Hey guys! We return with an amazing topic. It is about “Slow Cooker Chicken Tortilla Soup”. This topic will be placed in the Food and Beverage category in solsarin‘s site. If you are interested in such topics follow us.
This is a dump-and-go crock pot recipe with no pre-cooking and easy clean-up. It’s a delicious Mexican meal that’s made mostly with pantry staples: picante sauce, condensed cream of chicken soup, Rotel tomatoes, canned black beans, and canned corn.
The base of this soup is 2 cans of condensed cream of chicken soup which makes it wonderfully thick and creamy.
Slow Cooker Chicken Enchilada Soup only takes a little over 4 hours to make, but can be kept in the crock pot on the “warm” setting after that.
You only need 2 chicken breasts for this recipe so it’s a great way to stretch a little protein into a meal that will serve a lot of people. Very budget friendly!
A cup of shredded cheddar cheese mixed into the soup adds some cheese flavor. Sprinkle more on top when you serve it for extra cheese flavor.
We load ours up with extra protein by adding black beans, then throw in some vegetables (corn! bell peppers! onion!) for health and color, and flavor it all with canned fire-roasted tomatoes, which we love for their smokiness. The tortillas get added as croutons at the very end for a texture contrast!
Nope! If you’ve got thighs, use ’em! We recommend taking the meat off the bone for a faster, easier cooking process. Rotisserie chicken also works, and because it’s already cooked, it will cut down on the amount of time the soup needs to cook in the slow cooker. Sub in an equal amount and cook until heated through.
Sure can!

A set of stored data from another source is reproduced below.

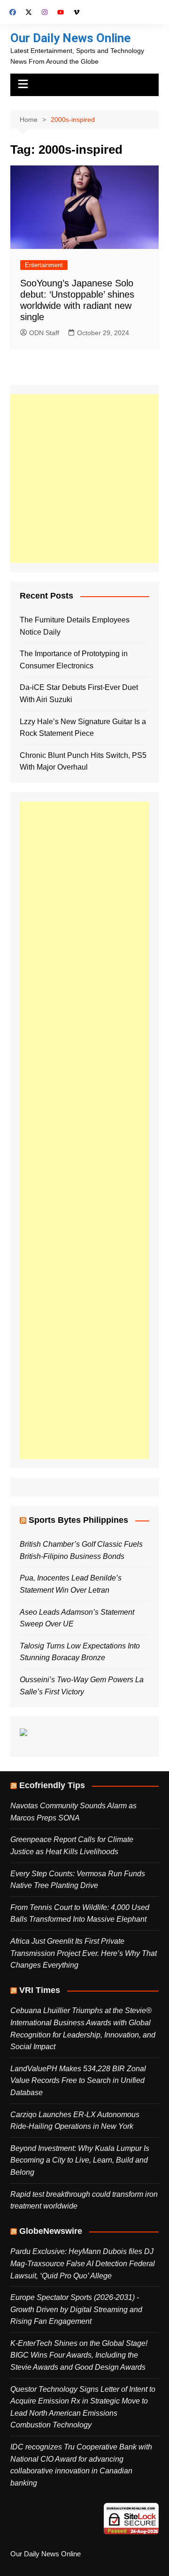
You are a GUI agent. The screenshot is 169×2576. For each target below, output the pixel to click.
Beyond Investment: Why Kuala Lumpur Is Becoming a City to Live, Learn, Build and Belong (79, 2160)
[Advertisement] (84, 478)
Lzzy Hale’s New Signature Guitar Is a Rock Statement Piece (83, 728)
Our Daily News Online (70, 38)
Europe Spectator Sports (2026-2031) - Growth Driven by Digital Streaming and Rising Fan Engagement (76, 2309)
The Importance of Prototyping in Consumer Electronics (74, 660)
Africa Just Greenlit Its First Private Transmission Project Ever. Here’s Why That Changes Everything (83, 1953)
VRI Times (39, 1990)
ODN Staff (44, 333)
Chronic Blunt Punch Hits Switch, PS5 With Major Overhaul (83, 761)
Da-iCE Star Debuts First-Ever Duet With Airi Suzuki (79, 693)
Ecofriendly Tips (52, 1785)
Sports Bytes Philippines (78, 1520)
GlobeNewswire (50, 2231)
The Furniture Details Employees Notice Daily (75, 626)
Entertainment (44, 265)
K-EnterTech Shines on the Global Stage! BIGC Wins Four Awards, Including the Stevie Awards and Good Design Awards (78, 2355)
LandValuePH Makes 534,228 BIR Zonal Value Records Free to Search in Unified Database (78, 2081)
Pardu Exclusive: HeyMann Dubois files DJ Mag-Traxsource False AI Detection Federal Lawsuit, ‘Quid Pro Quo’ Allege (82, 2263)
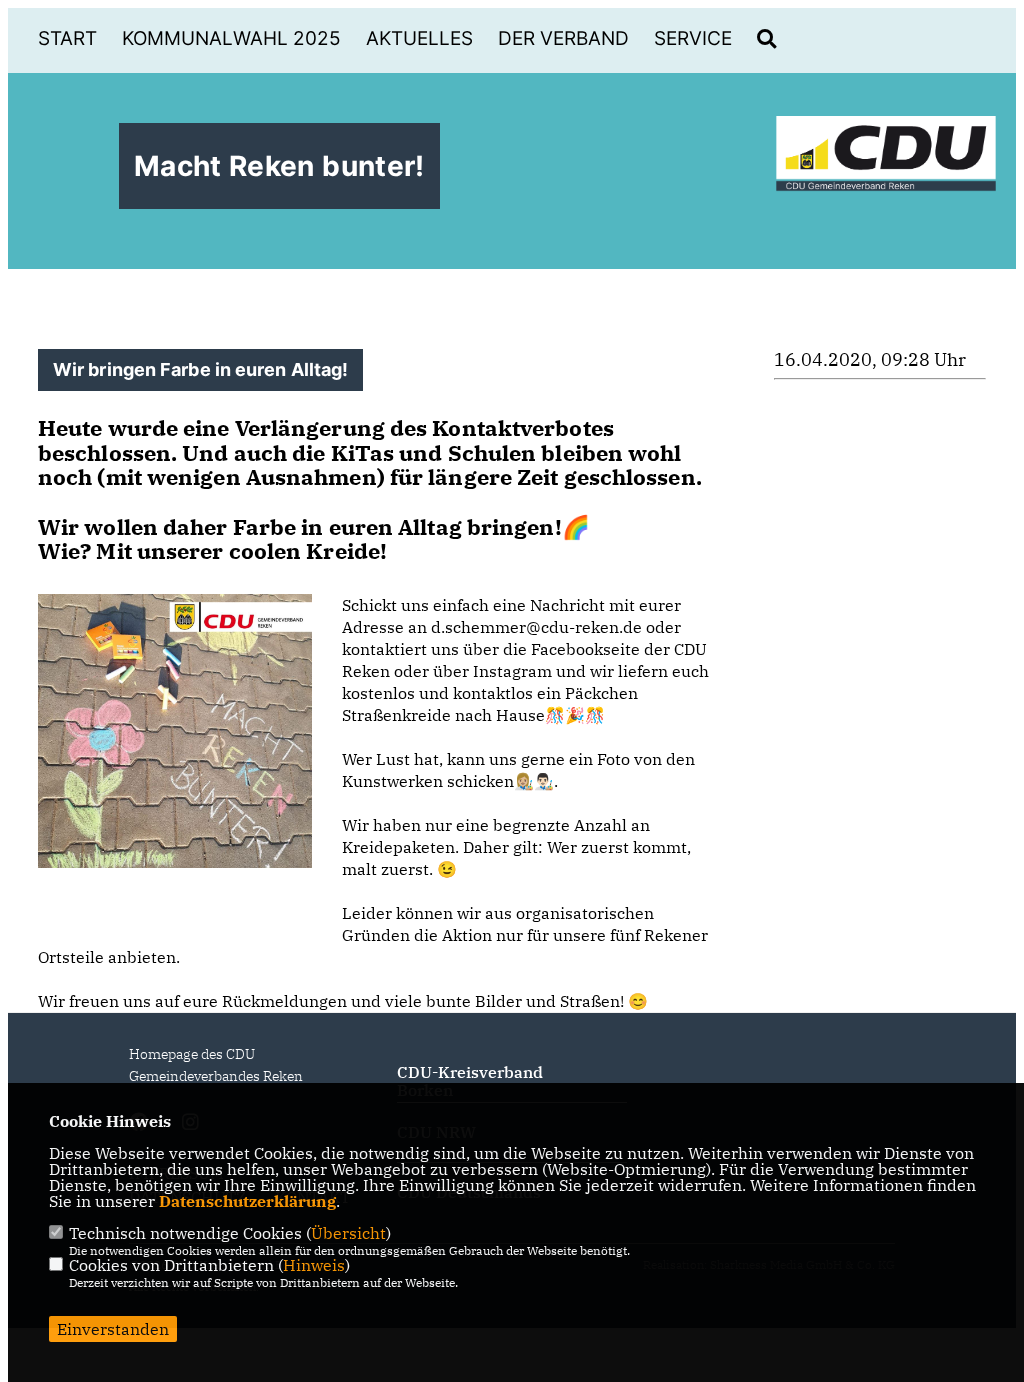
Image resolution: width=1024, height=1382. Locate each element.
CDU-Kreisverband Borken (470, 1081)
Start (67, 38)
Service (693, 38)
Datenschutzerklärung (247, 1201)
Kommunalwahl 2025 (231, 38)
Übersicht (348, 1233)
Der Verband (563, 38)
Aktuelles (419, 38)
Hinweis (314, 1265)
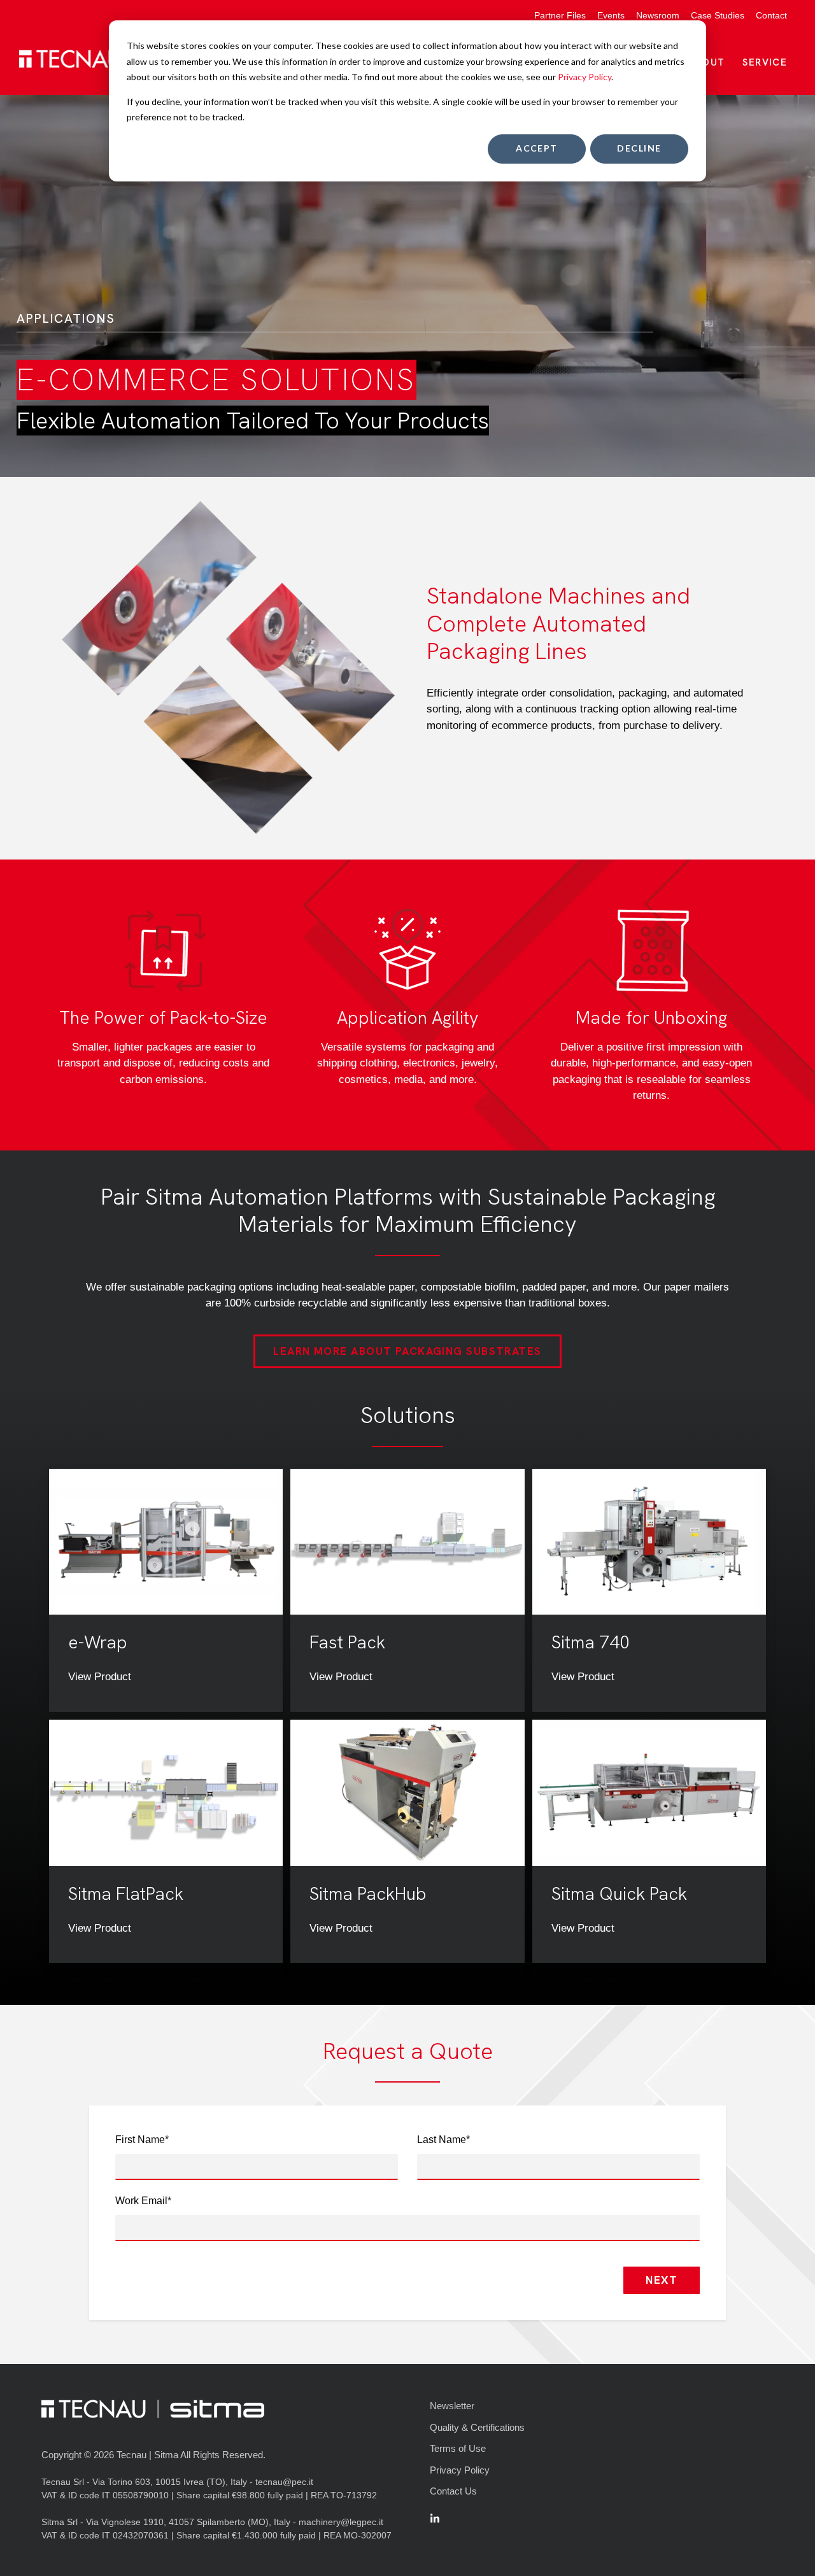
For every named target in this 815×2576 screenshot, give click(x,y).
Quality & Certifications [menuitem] (477, 2427)
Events (611, 15)
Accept (537, 148)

Vegetable broth will do great here. If you’ve only got water on hand, we recommend a little extra salt and a little extra oil or butter to pump that flavor back up.

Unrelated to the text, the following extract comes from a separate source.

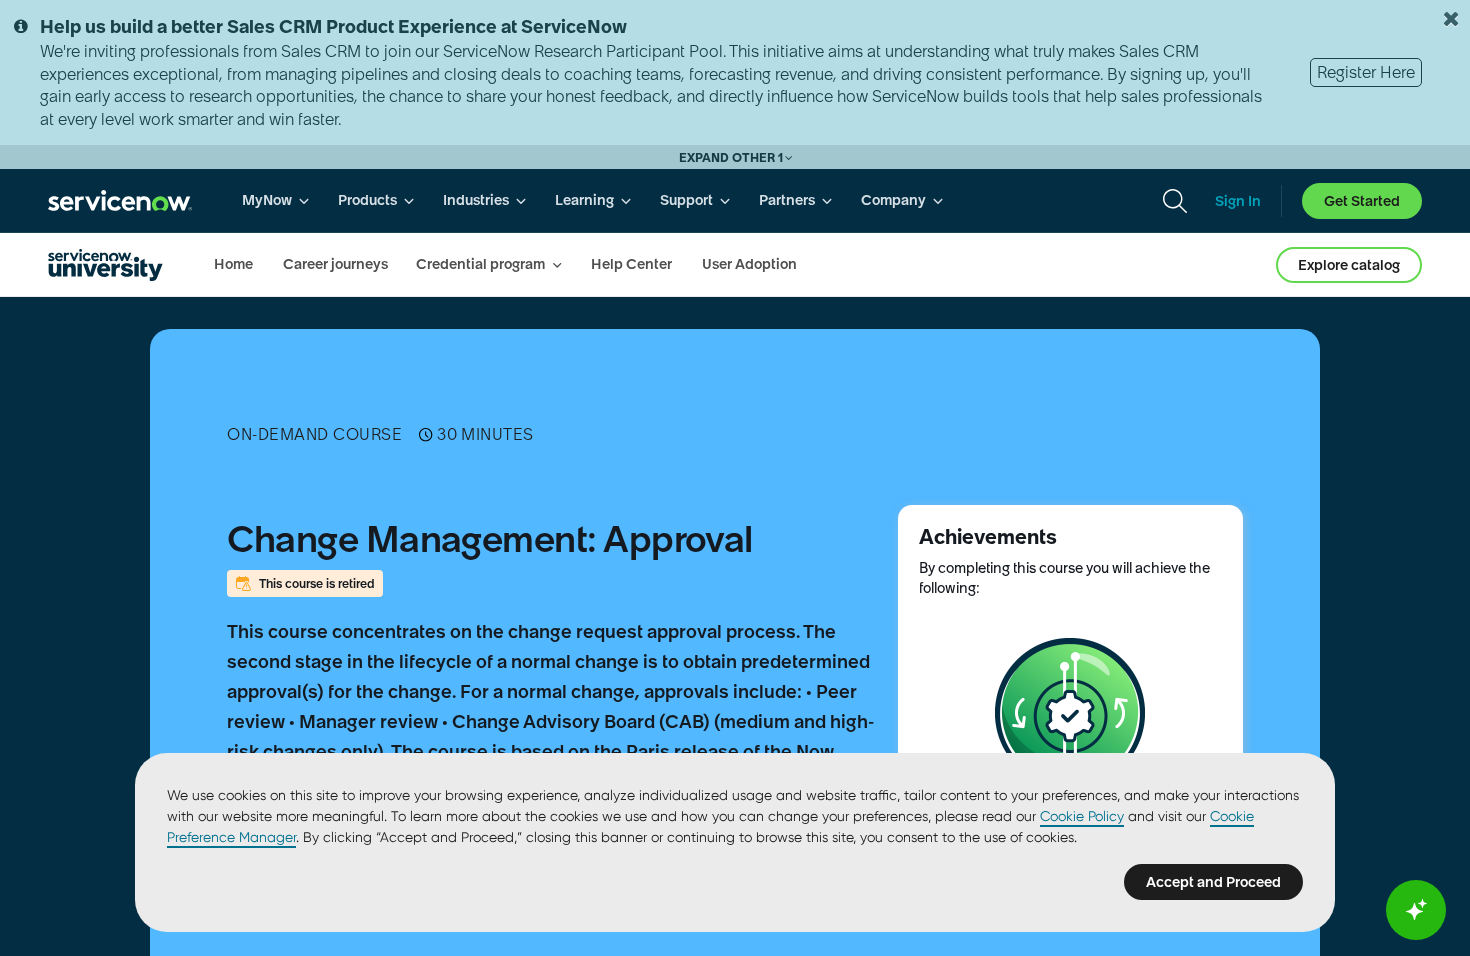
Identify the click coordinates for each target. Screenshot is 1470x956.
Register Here (1366, 72)
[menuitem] (276, 200)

It sounds like something fancy a restaurant would do, but it’s actually SO easy: Simply cut corn or flour tortillas into small strips and cook them in about a tablespoon of olive oil in a skillet over medium heat until crispy. Drain them on a paper towel-lined plate as you would cooked bacon. Don’t forget to season them with salt while they’re hot!
We like to load it up with avocado, tortilla croutons, and sour cream, but really, any of your favorite nacho fixings work. Try fresh jalapeños, thinly sliced radish, fresh herbs, or some shredded cheese!
It gets even better with time. This soup lasts in the fridge for up to 5 days in a resealable container. Just heat and serve—preferably with more crunchy tortilla toppings!
I find that with all the chicken and vegetables, this soup comes out plenty thick for my liking. If you prefer a thicker soup, you can mix 3 tablespoons of soup broth with 2 tablespoons of flour, then add the paste to the soup and bring it to a simmer. Cook for 3-4 minutes until soup is thickened. If you’re looking for a creamy soup, you can add some sour cream or cream cheese to the broth which will thicken it, as well as make the soup creamy.
Let’s talk about the ingredients for this slow cooker chicken tortilla soup. We’ve got chicken breasts (throw ’em in whole!), onion, red bell pepper, corn, black beans, mild green chilies, chicken broth, tomatoes and spices. All you have to do is put everything in the slow cooker and walk away! When it’s time to eat, remove the chicken breasts from the soup and shred them, then return them to the pot. Add your favorite toppings such as tortilla strips, avocado, cheese and olives, then serve and enjoy.
You can top this soup with a variety of your favorite Mexican ingredients. Tortilla strips are a must have, and I also like to put out an assortment of toppings so that everyone can customize their own bowl of soup.
Slow-Cooker Chicken Tortilla Soup
After cooking your soup, make sure to divide it into single portions before refrigerating. This helps it cool down faster in the refrigerator, which will extend its lifespan. You can keep the chicken tortilla soup in the refrigerator for about 4-5 days, or you can freeze it for longer storage (about 3 months). Make sure to add your toppings fresh after reheating.